7. The 1,500 cubic metres of high-level waste from 60 years of operation in column 3 amounts to a cube of side about 11.5 metres and that is from a projected output (100 GW) which is nearly double that of the whole of the UK electricity productive capacity (50 GW) of all kinds today (oil, gas, coal, hydro, wind and nuclear). This 11.5 metre cube (or its equivalent) in smaller chunks will need to be vitrified and buried deep underground long enough for its radiation to fall to the surrounding granite level, but as with the fuel rod containers, the requirements for sealing it from the biosphere are extremely well understood.

8. Intermediate level wastes are not fuel wastes, but equipment items such as pumps and steel vessels from within the reactors which become irradiated in the same way that X-ray materials used in hospitals do and which also have to be buried. Low level waste, much the largest by volume, comprises things like concrete bases where levels of radiation are extremely low and are in any case monitored daily while in use.

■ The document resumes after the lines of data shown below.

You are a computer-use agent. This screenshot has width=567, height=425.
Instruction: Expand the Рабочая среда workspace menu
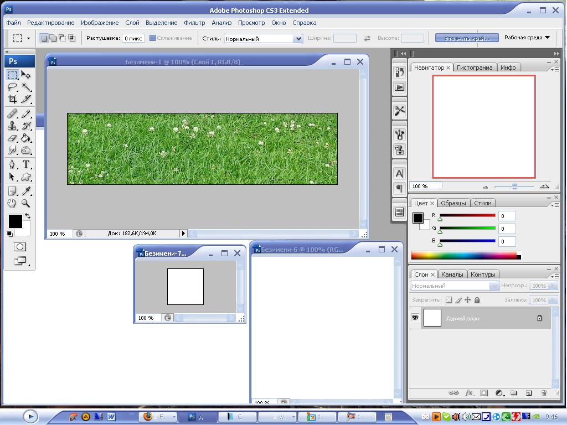[x=527, y=38]
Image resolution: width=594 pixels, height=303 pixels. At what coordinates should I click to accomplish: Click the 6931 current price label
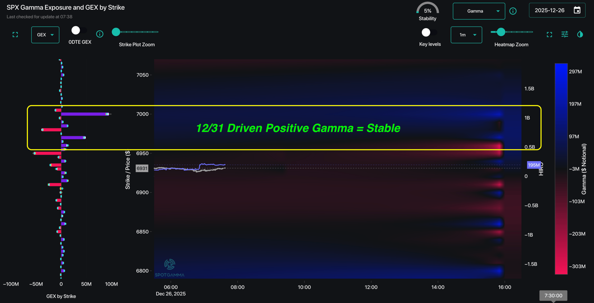(x=142, y=168)
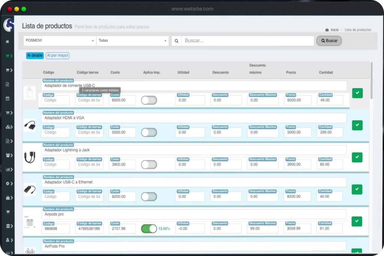Image resolution: width=384 pixels, height=256 pixels.
Task: Save Adaptador HDMI a VGA with green checkmark
Action: click(357, 125)
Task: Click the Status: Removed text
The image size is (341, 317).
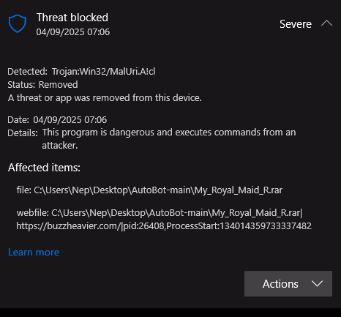Action: point(42,85)
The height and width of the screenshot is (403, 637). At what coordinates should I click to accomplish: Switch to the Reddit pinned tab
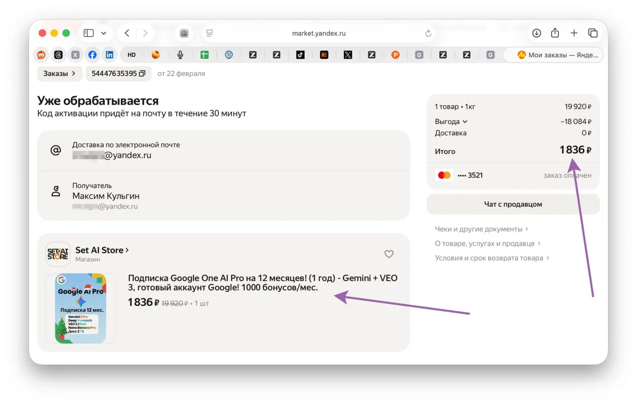pyautogui.click(x=41, y=55)
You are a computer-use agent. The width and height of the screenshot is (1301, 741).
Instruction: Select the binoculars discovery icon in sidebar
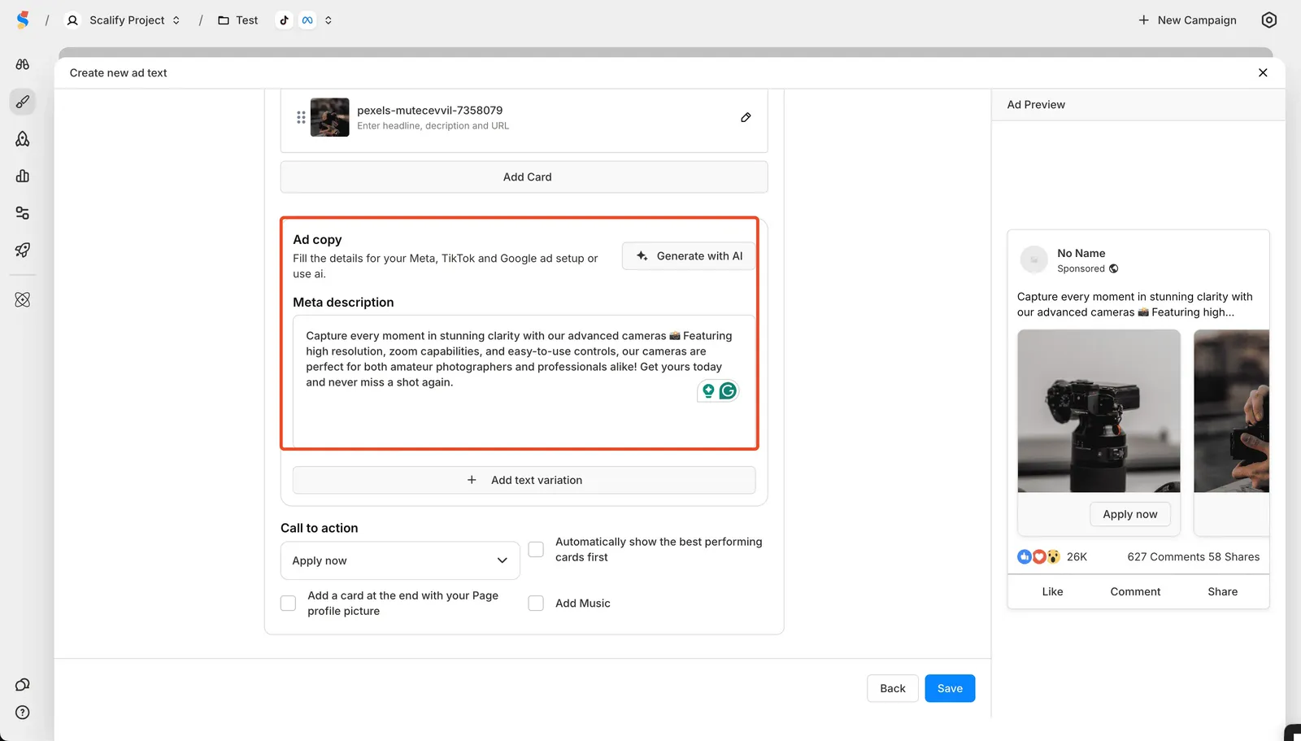point(22,64)
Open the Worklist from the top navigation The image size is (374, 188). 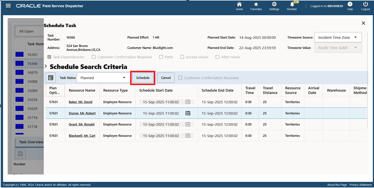291,6
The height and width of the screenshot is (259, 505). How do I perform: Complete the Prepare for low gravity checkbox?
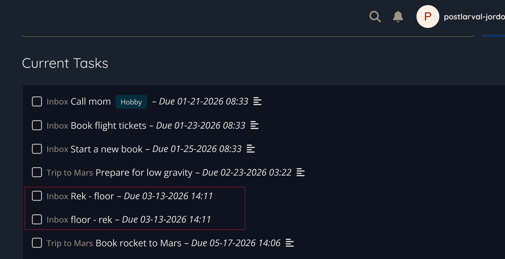pyautogui.click(x=37, y=172)
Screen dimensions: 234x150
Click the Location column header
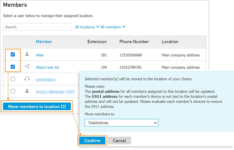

9. Finally, you may be interested to know that Britain, along with France and Japan have operated what are called Fast Breeder Reactors (FBRs). These allow every bit of original uranium 238 to be turned into fuel, which is actually the best way of using up the spent fuel we already have stored from past activities (Table 1, column 2).

10. In a decision of exceptional short-sightedness, even by our politicians’ standards, John Major’s Conservative government ordered our Fast Breeder Reactor at Dounreay in Scotland to be closed down in 1994.